(Data from a data collection)
<<<<

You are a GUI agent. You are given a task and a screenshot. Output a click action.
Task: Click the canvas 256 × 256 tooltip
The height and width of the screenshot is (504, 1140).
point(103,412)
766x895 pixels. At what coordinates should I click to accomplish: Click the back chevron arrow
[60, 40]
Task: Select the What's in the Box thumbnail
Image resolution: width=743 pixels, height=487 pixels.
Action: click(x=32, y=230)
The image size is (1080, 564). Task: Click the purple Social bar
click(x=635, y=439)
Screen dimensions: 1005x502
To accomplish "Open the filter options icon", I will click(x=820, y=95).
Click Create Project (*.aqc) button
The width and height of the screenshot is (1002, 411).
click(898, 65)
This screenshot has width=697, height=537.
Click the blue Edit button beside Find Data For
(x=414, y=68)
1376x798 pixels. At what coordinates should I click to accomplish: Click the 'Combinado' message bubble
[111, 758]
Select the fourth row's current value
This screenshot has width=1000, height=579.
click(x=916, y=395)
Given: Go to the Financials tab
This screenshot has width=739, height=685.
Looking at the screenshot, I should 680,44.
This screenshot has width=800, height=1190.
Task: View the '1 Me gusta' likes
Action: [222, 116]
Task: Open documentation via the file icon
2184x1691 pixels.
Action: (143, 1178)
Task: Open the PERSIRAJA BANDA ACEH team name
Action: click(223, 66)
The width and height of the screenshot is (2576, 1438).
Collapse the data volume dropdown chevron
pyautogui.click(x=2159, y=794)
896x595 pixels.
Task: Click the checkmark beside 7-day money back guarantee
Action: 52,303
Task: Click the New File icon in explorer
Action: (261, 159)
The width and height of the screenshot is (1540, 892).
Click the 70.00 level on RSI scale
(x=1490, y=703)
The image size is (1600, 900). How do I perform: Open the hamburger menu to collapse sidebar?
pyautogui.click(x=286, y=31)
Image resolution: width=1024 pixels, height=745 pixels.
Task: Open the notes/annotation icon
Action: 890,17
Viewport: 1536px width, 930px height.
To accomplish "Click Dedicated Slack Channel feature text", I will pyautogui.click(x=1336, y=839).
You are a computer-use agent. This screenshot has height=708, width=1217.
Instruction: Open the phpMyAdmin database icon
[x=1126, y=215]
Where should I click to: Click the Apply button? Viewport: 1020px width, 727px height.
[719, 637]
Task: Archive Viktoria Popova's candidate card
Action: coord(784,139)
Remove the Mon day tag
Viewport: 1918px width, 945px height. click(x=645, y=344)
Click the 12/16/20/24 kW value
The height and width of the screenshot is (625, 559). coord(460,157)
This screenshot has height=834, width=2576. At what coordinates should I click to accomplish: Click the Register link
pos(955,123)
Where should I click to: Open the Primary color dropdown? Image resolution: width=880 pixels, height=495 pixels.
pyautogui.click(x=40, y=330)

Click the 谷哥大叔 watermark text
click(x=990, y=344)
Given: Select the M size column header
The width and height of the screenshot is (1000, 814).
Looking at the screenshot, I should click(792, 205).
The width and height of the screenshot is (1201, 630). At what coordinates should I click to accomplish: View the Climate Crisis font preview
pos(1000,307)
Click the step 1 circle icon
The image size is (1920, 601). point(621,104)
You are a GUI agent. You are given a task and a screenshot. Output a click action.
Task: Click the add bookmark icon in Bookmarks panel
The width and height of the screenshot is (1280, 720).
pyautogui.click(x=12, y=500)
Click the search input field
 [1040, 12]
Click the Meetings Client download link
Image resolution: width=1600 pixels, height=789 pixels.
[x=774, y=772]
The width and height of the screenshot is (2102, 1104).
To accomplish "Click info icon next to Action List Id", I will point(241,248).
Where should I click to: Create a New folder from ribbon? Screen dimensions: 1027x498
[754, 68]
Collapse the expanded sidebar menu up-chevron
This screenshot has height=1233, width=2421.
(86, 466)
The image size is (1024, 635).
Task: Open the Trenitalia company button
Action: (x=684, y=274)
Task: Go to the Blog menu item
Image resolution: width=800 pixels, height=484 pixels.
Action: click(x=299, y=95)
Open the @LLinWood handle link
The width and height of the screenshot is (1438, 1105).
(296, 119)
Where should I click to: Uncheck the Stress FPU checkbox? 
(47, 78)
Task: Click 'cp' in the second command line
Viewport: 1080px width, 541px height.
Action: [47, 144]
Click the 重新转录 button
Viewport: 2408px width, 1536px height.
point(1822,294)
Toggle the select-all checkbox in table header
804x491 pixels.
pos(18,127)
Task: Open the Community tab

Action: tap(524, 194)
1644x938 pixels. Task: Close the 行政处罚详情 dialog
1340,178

>>>>

▸ Aim of the task
Count the lines in the data above that contain the string "Open", matching case exactly. Reply with the number only.

▸ Answer for the task
10